A simple, first attempt.
A centrepiece
I do much as I have always done.

And in all this: Ann Voskamp puts it so beautifully:
It's *okay* that you didn't get it all done. And that it's messy & far from perfect. There is brokenness and failing and hurting and falling and dying and burying and there are times you don’t know how to breathe — but there is always, always, always Hope.
The Star-Maker, the Wisdom-Carrier, the Hope-Bringer — He had to take on skin and come with lung and lips and warm breath because this is the gift that all the heart bruised need: Hope resuscitates.
Let your heart prepare Hope room.
If you don’t let your heart prepare Hope room — it’s your own house that comes crashing down.
It’s worth it to take courage and let your busted and broken heart prepare Hope room and prepare room for the prodigal to come home and the hard-hearted to change and the hurting to not hurt and the wounders to heal and the impossible to find a possible way and let nothing stop you from following the star this Christmas.
There’s no performing Christmas, producing Christmas, or perfecting Christmas.
There is resting in Christmas.
There is breathing easy in Christ.
He will prepare your heart for the coming of the Lord.
There’s a hope waiting right up ahead right now for you in the dark.
Hope’s always making a way — follow the Star.
Merry, Merry Christmas Eve...
#TheBrokenWay #TheGreatestGift
from the post: when you’re weary & just want to prepare your heart for Christmas — & a bit of Hope -->
[ print's free for you right here: ]

And things in my life are indeed broken. That unbroken-for-decades-tradition of having family together has gone. Symbolically, the Jesse tree ornaments my daughter and I made from salt dough are also broken. The damp has finally got to them and they have started to become soggy. I will try to dry them out, but perhaps I need to create new ones now. New shapes, new memories.
New traditions.

So on Christmas Eve, when much is done, I go out with my willow wreaths - for I have, by now, made many. I drop them at friends' doors while they are out last-minute shopping; sometimes I stay for a cup of tea and catch up with their news. I reconnect with those I hold dear, rather than grieve over those who are not near. I bless friends and neighbours.
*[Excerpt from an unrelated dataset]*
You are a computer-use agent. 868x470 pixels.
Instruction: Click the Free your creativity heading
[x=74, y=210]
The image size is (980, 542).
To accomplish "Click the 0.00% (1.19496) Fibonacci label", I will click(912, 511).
I have heard of a Christmas Eve tradition of blessing strangers with gifts, going out for coffee and leaving a large tip, so I too try to do this. I pray, and look for someone who is perhaps in need of a gift of a little money. We cycle to our nearest cafe, but it is closing. This is Guernsey, after all, not the USA or an urban metropolis. Perhaps this is not a tradition I can make my own. But as we leave, my husband points out the cleaner: "What about this lady?"  She is just settling down in her cupboard with a sandwich by the time I have taken money and the Christmas 'card' from church out of my bag. She looks up wearily, then leaps up, hugging and kissing her thanks in broken English.
She will work until 8.30 tonight, this Christmas Eve, far from home. I am humbled. My little gift seems sadly lacking.
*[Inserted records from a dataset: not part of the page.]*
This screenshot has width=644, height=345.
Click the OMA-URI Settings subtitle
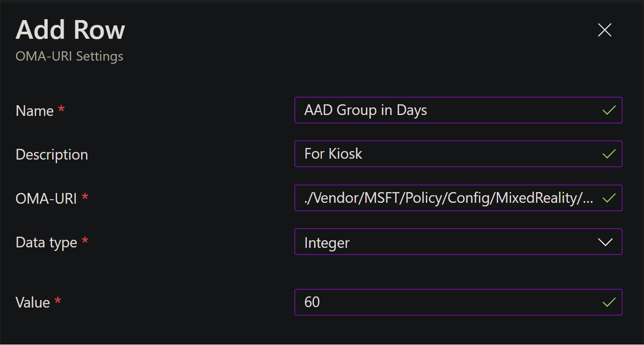(69, 56)
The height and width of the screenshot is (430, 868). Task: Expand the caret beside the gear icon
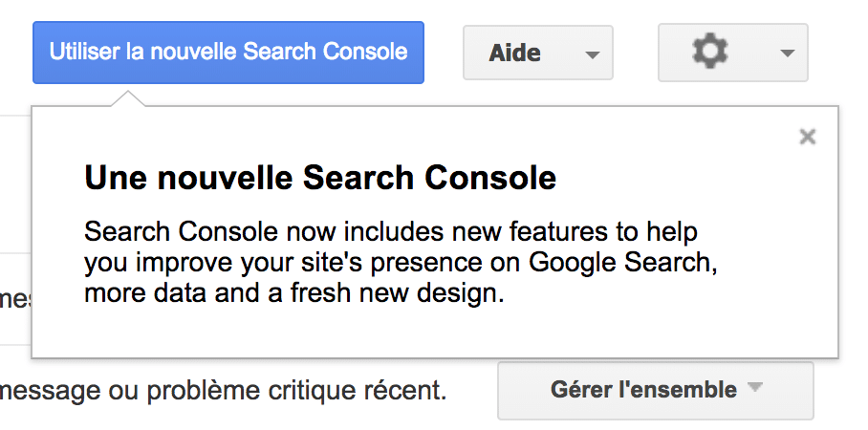(787, 54)
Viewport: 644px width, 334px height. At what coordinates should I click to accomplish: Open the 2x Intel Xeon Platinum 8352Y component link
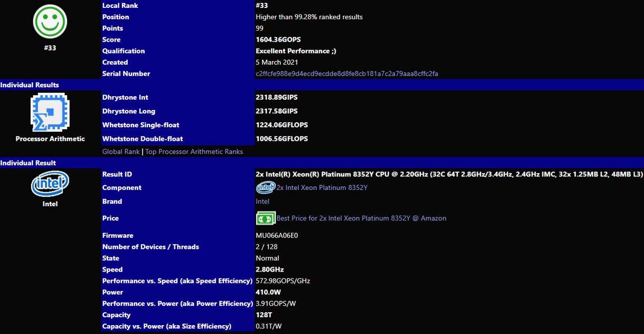(x=322, y=188)
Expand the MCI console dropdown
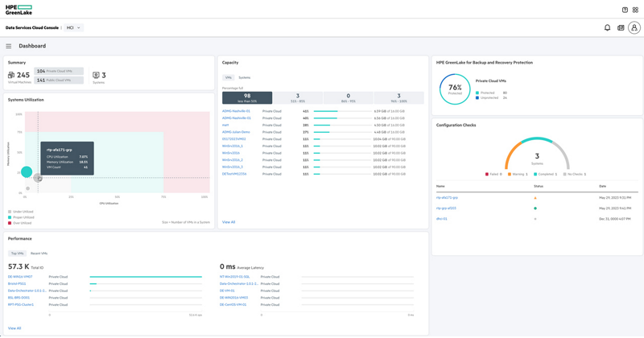Image resolution: width=644 pixels, height=338 pixels. [x=74, y=27]
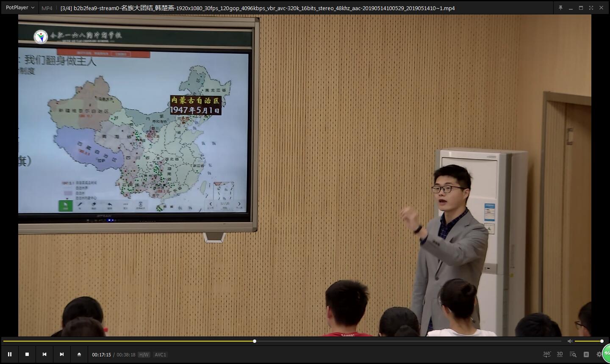Enter fullscreen mode from the title bar
610x364 pixels.
tap(591, 8)
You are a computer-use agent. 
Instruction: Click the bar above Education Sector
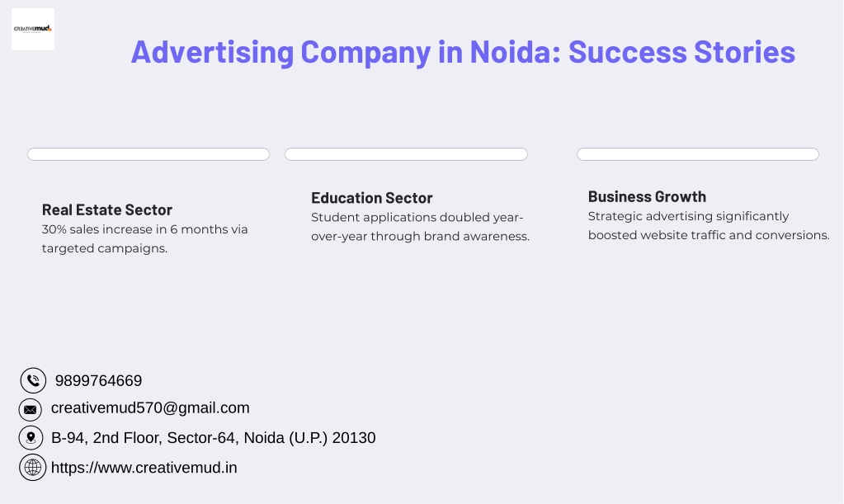point(407,154)
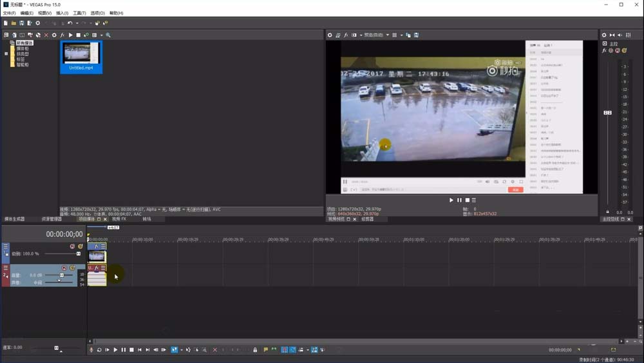The image size is (644, 363).
Task: Toggle loop playback in the transport bar
Action: tap(99, 349)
We cycle home a different way, through quiet lanes lit up with occasional Christmas lights. Trees glow through uncurtained windows. The night is calm, still, the air is mild. Perhaps this, too, can become a tradition: enjoying the creativity and entertainment of light decorations.
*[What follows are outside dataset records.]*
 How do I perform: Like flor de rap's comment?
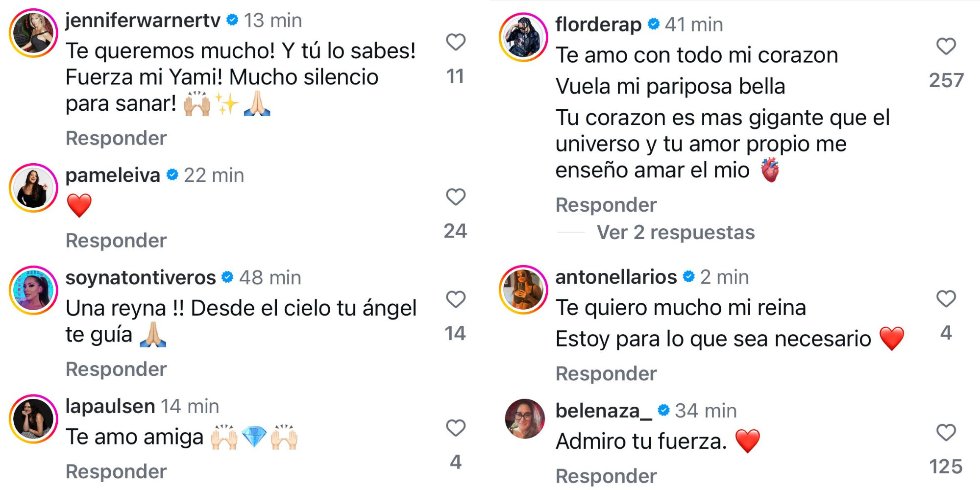point(946,47)
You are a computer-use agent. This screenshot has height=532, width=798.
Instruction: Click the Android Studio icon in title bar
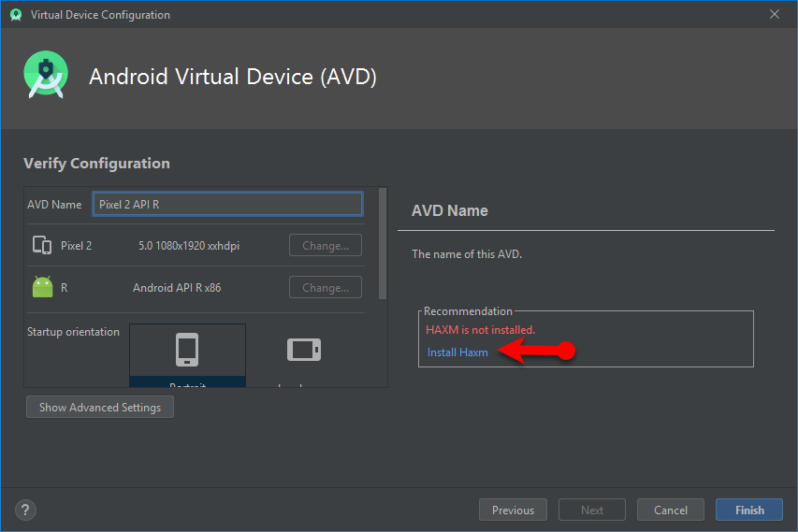(16, 15)
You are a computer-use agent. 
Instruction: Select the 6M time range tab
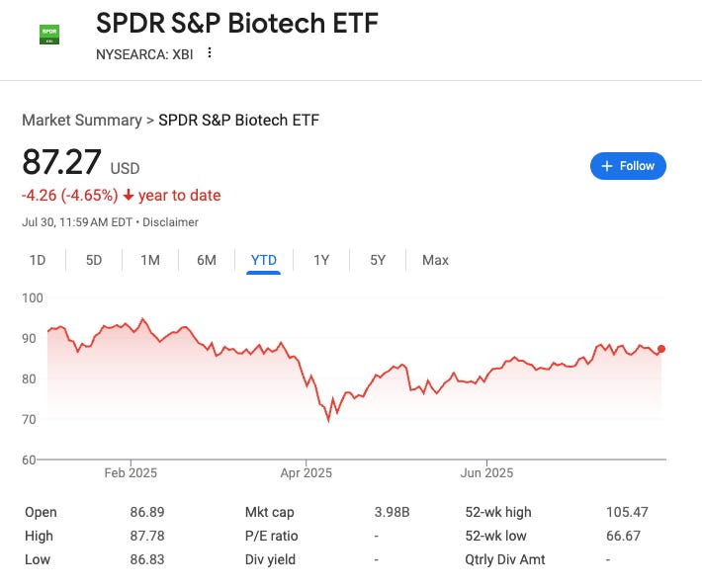click(x=207, y=260)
So now, I return to the potatoes. The turkey waits in the fridge - I'll get it out tomorrow. We'll Skype with our daughter over our early morning coffee, have a leisurely breakfast, go surfing. Skype with our son - and share the surfing news, for this was a tradition he established. Then our friends will come, and we will rejoice again, and celebrate, and love.

For this, this Love, is what Christmas is all about.